- **Prompt**
Reproduce each of the following records word for word.

____________

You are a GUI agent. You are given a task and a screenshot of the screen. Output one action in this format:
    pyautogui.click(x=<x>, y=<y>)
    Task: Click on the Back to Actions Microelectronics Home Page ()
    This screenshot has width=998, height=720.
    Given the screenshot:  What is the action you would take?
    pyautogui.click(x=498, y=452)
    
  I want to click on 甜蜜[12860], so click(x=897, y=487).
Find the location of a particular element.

____________

- **Solution to the problem**
You are a GUI agent. You are given a task and a screenshot of the screen. Output one action in this format:
    pyautogui.click(x=<x>, y=<y>)
    Task: Click on the Back to Actions Microelectronics Home Page ()
    This screenshot has width=998, height=720.
    Given the screenshot:  What is the action you would take?
    pyautogui.click(x=498, y=452)
    
  I want to click on 甜蜜[12860], so click(x=897, y=487).
Find the location of a particular element.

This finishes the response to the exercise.